This week’s #WCWinSTEM is Allie Skaer, a scientist and educator committed to social justice.
Allie Mae Byrd Skaer holds a BS in Horticulture and an MS in Education from Virginia Tech. She also holds an MPS in Horticultural Biology: Human-Plant Interactions from Cornell University, where she was the recipient of the Cornell Plantations Fellowship in Public Garden Leadership and the Dreer Award for international study and research. Currently, Skaer is writing a number of papers for peer-reviewed literature based on her thesis research at Cornell University.

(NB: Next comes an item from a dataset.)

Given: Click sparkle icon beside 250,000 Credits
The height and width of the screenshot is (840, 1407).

Skaer is passionate about social justice issues such as how informal STEM education institutions engage underrepresented and underserved communities. As a member of the Filipino-American and LGBT communities, a community college graduate, and a first-generation college student, Allie has a strong dedication to equity and inclusion in education, and she has led numerous programs serving people with a history of incarceration, people with disabilities, and at-risk youth.

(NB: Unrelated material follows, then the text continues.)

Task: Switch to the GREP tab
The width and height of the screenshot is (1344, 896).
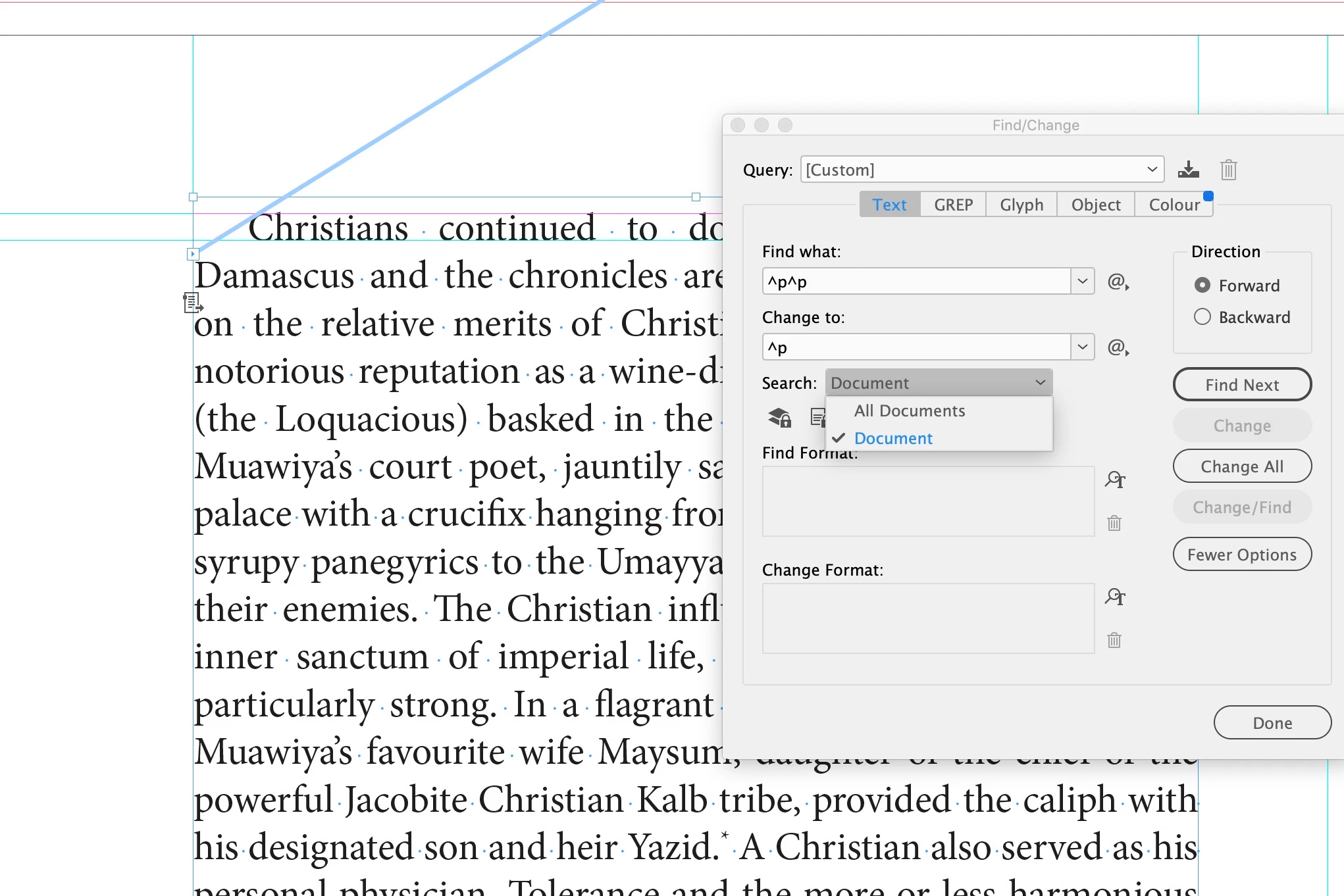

Allie has worked in both formal and informal education, and as the Assistant Director of Cheyenne Botanic Gardens (CBG), where she led the college internship, volunteer, adult education, and horticulture programs. Allie founded and chaired the Social Inclusion Working Group for the Cheyenne Botanic Gardens, and serves on the Diversity and Inclusion Committee for the American Public Gardens Association. Allie also serves on CU Boulder’s Chancellor’s Committee for Race and Ethnicity, and works as a consultant for the National Center for Atmospheric Research (NCAR) for their UCAR/NCAR Equity and Inclusion (UNEION) employee training program.
Skaer finds it necessary to continue the work that she does because of her experiences with racism, sexism, and homophobia in the sciences and in society. She is passionate about diversity and inclusion because she says, “I don’t want anyone else to have to live with these things.” Skaer is confident that being apart of the solution keeps her encouraged and motivated to do the work that she does.
Allie Skaer on the importance of highlighting women of color in STEM:
“It’s vital for women of color to know we’re not alone, to support each other and share collective wisdom, and to work together to redefine what people think of as a scientist. It’s important for young kids of color to see us so that they can see that people who look like them are scientists.”
Allie, thank you for your service, dedication, and contributions to STEM. We appreciate you!